I’ve also tried the suggested win imager and the raspberry pi imager. Neither result in a boot. All I have are steady red and blue lights. No green light ever comes on that I’ve seen mentioned in other posts. Nothing in the official “hey I cant boot” guide was of any help. Is this thing bricked? I saw before I purchased that Amazon reported a lot of returns. I got a Le Potato before and it worked fine. Wanted another but I got this thing.

You say you have a Le Potato - are you perhaps trying to use an image for the potato, rather than one made for the EFI boot that the Sweet P uses?

I have and am using a Le Potato. I just purchased another Le Potato and Amazon sent me a Sweet Potato. However, boot records are written by the imager or whatever is creating the file systems? Regardless, UEFI would allow me to boot whatever I want. I think the only issue I would run into there would be using a very old OS, but even then, the boot records would be written in such a way as to say here are the files to boot and the parameters to boot with. I don’t think its even seeing the SD card with it only mentioning MMC, which I assume is it looking for an eMMC module and trying to use one that isnt there. As if somehow its locked into just the MMC module as a storage medium. Like it doesn’t even know it has an SD card slot. Beyond this, I have no idea, because I have no idea how to debug one of these to get any other useful information. There doesn’t seem to be any control over the “bios” so I can’t change anything or even verify if it sees an SD card.

However, I happened to order a Pi 5 at the same time as the Potato and found something interesting. I tried the same SD card as I’ve been using with the Potato over and over, like 4 times I rewrote the OS and verified fine. Could not get the thing to boot, so no change. I grabbed the other brand new card that I ordered the same time as the previously used SD card. Wrote a few different OS’s to it and tried them all with the Potato. Nothing. I said screw it and the last OS I wrote to it happened to be Pi OS Lite. I pulled the card and put it right into the Pi 5, boom, boot and the first screen is keyboard selection.
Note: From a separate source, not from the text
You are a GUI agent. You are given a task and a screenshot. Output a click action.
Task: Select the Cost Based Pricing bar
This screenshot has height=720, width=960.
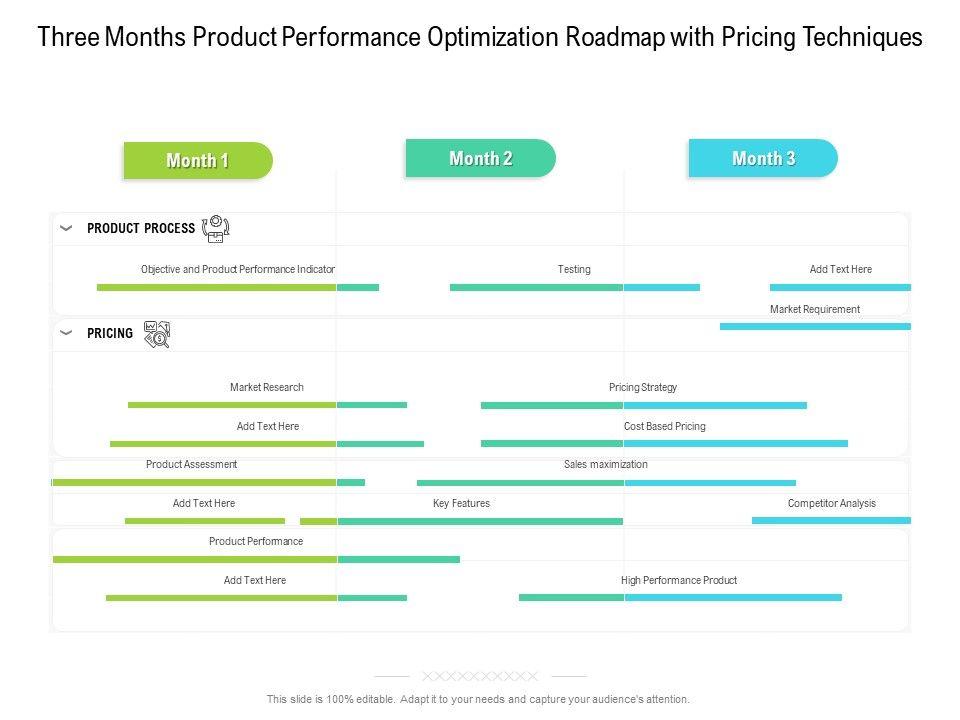pos(664,443)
So again, I think its the actual device itself at this point and I also think it fried the first SD card. If a newer and more capable device can load and boot just fine the first try, kind of a no brainer. So with these all showing up on Amazon as low in stock and frequently returned, I haven’t heard from any admins or mods, there is very little helpful info out there…with the return of Pi’s, I think this ends my use of Libre Products. I’ll use the Le Potato until it burns up and I’ll replace it with a Pi. What more can I do really?

You are using Raspberry Pi images designed for Raspberry Pi instead of standard UEFI images from us.

Actually, this tellls me you did not fully read my post. I have tried your images even with win32imager. Nothing. As I said, I tried multiple OS’s. Please go back and fully read my post. I even gave you the lines of text it was spitting out. Try again.

Also, I don’t even have it anymore, so technically you can close this and delete my account.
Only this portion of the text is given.